What is a gender pronoun?
A gender pronoun is a person’s chosen or preferred pronoun. For example, if Ella’s preferred pronouns are he, him, and his, you might say, “Ella is tired because he rode his bike to work today.”
Why should I care about pronouns?
My name is Veronica. I’ve spent my life answering to “Victoria” or “Vanessa” in both professional and personal settings. In fact, I’ve become so accustomed to my name being mixed up that I’ll respond to just about any name that begins with a V.
But in the moments immediately after an acquaintance or colleague calls me by the wrong name, something happens. I get quiet, I feel small, and I can sense the insidious heat of embarrassment creeping down my spine. I wonder if I should correct the mistake or simply nod along amicably. It’s awkward.

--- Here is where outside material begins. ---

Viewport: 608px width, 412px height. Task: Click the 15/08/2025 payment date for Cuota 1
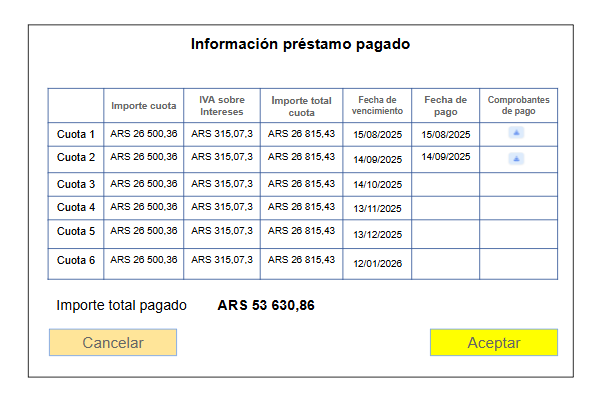(x=445, y=134)

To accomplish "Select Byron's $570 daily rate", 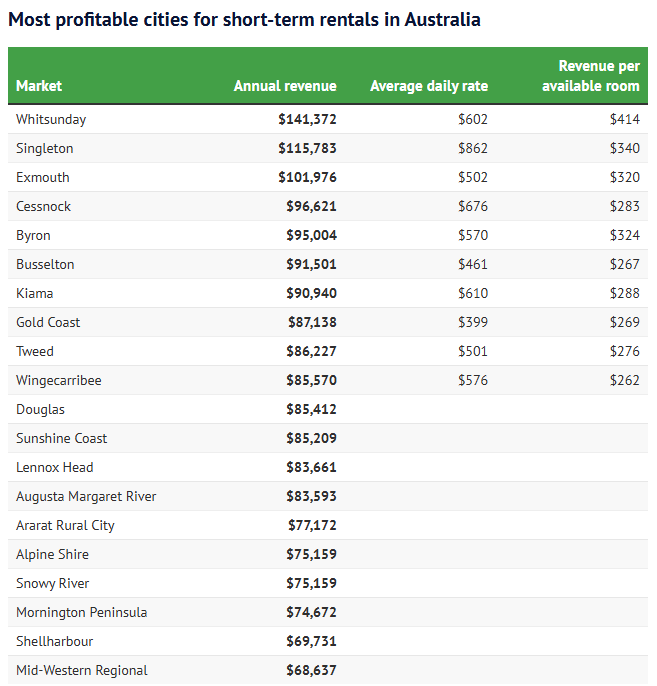I will click(472, 235).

Think about your preferred pronoun. Is it he or she? Imagine that someone has used the wrong pronoun to refer to you. Imagine that they do it again, even after you’ve corrected them. Are you feeling frustrated yet? Using the wrong pronouns in the place of someone’s name is known as misgendering.
Using a person’s preferred pronouns can help to eliminate embarrassment, make them feel valued, and promote meaningful social connection. By referring to people in a way that aligns with their identity, you’re demonstrating that you truly see and hear them.
What are some examples of pronouns?
There are many options to consider when choosing your preferred pronouns, but we’ve listed some of the most popular traditional and gender-neutral pronouns below.
She/her
He/him
Ze/zim
Zie/zir
Ey/em
Name: Some people prefer not to use pronouns at all and choose to be called by their name.
How do I know which pronouns to use when speaking to someone new?
Ask! You can use any pronouns that suit you. Start a conversation with someone new by offering your own pronouns first. “Hi, my name is Tom. I prefer to use he/him pronouns.”
This might feel uncomfortable at first, but you’ll quickly get used to the habit. Soon enough, it’ll feel like you’re chatting about your hometown or your favorite band.
But what if I use the wrong pronouns?
Everyone makes mistakes. Maybe you’ve caught yourself using the wrong pronouns, or perhaps you’ve been corrected by someone else. Acknowledge your error and move on. More importantly, try not to make the same mistake again.
Need help remembering? Try to mentally practice a person’s name and pronouns. By repeating these words over and over again, you’re strengthening the mental muscles responsible for retrieving information about others.
Using a mnemonic or memory device can also be helpful. Think of a picture, a phrase, or a rhyme that reminds you of a person’s name and pronouns. For example, “Ella’s house is near the sea. His pronouns are him and he.”
This guide is a good place to start in understanding gender identity and pronoun usage, but nothing beats in-person interaction! Open a dialogue with friends both inside and outside of your circle about gender and inclusivity. Be sure to ask people who they are and how they prefer to be addressed. You are the key to a kinder and more respectful future!